Directions
Render the items below as a JSON list of strings, one string per line, omitting blank lines.

Records
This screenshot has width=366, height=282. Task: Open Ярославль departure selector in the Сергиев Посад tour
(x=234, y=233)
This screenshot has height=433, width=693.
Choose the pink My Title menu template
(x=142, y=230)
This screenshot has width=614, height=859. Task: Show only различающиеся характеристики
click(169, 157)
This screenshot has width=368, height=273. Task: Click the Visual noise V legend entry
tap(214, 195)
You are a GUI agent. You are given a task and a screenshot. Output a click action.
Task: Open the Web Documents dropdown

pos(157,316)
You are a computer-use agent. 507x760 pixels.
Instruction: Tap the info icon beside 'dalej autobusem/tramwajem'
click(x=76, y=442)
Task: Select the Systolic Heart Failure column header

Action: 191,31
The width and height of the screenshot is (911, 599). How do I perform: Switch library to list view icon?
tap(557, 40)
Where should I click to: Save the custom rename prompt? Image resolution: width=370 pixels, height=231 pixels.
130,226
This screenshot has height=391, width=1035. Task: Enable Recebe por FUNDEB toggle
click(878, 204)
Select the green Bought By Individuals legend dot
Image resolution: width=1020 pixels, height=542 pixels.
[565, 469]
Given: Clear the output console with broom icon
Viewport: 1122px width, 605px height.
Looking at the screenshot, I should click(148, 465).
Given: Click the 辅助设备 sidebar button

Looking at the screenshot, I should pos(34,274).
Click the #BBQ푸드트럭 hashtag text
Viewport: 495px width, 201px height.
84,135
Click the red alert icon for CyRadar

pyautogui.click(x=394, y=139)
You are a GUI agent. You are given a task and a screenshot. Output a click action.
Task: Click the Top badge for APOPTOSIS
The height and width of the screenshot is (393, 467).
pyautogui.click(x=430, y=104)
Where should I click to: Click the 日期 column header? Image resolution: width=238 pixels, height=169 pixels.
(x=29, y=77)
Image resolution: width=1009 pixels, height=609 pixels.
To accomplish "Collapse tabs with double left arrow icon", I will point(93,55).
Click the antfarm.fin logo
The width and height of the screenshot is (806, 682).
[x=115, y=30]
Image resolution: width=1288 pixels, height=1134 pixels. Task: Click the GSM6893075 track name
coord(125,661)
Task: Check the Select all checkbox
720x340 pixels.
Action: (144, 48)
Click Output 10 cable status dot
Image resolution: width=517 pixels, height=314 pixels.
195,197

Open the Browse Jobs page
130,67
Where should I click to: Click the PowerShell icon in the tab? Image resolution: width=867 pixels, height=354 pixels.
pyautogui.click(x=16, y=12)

Solved exercise
[
  "This screenshot has width=366, height=282. Task: Open Ярославль departure selector in the Сергиев Посад tour",
  "(x=234, y=233)",
  "This screenshot has height=433, width=693.",
  "Choose the pink My Title menu template",
  "(x=142, y=230)",
  "This screenshot has width=614, height=859. Task: Show only различающиеся характеристики",
  "click(169, 157)",
  "This screenshot has width=368, height=273. Task: Click the Visual noise V legend entry",
  "tap(214, 195)",
  "You are a GUI agent. You are given a task and a screenshot. Output a click action.",
  "Task: Open the Web Documents dropdown",
  "pos(157,316)",
  "You are a computer-use agent. 507x760 pixels.",
  "Instruction: Tap the info icon beside 'dalej autobusem/tramwajem'",
  "click(x=76, y=442)",
  "Task: Select the Systolic Heart Failure column header",
  "Action: 191,31",
  "The width and height of the screenshot is (911, 599). How do I perform: Switch library to list view icon?",
  "tap(557, 40)",
  "Where should I click to: Save the custom rename prompt? Image resolution: width=370 pixels, height=231 pixels.",
  "130,226",
  "This screenshot has height=391, width=1035. Task: Enable Recebe por FUNDEB toggle",
  "click(878, 204)",
  "Select the green Bought By Individuals legend dot",
  "Image resolution: width=1020 pixels, height=542 pixels.",
  "[565, 469]",
  "Given: Clear the output console with broom icon",
  "Viewport: 1122px width, 605px height.",
  "Looking at the screenshot, I should click(148, 465).",
  "Given: Click the 辅助设备 sidebar button",
  "Looking at the screenshot, I should pos(34,274).",
  "Click the #BBQ푸드트럭 hashtag text",
  "Viewport: 495px width, 201px height.",
  "84,135",
  "Click the red alert icon for CyRadar",
  "pyautogui.click(x=394, y=139)",
  "You are a GUI agent. You are given a task and a screenshot. Output a click action.",
  "Task: Click the Top badge for APOPTOSIS",
  "The height and width of the screenshot is (393, 467).",
  "pyautogui.click(x=430, y=104)",
  "Where should I click to: Click the 日期 column header? Image resolution: width=238 pixels, height=169 pixels.",
  "(x=29, y=77)",
  "Image resolution: width=1009 pixels, height=609 pixels.",
  "To accomplish \"Collapse tabs with double left arrow icon\", I will point(93,55).",
  "Click the antfarm.fin logo",
  "The width and height of the screenshot is (806, 682).",
  "[x=115, y=30]",
  "Image resolution: width=1288 pixels, height=1134 pixels. Task: Click the GSM6893075 track name",
  "coord(125,661)",
  "Task: Check the Select all checkbox",
  "720x340 pixels.",
  "Action: (144, 48)",
  "Click Output 10 cable status dot",
  "Image resolution: width=517 pixels, height=314 pixels.",
  "195,197",
  "Open the Browse Jobs page",
  "130,67",
  "Where should I click to: Click the PowerShell icon in the tab? Image resolution: width=867 pixels, height=354 pixels.",
  "pyautogui.click(x=16, y=12)"
]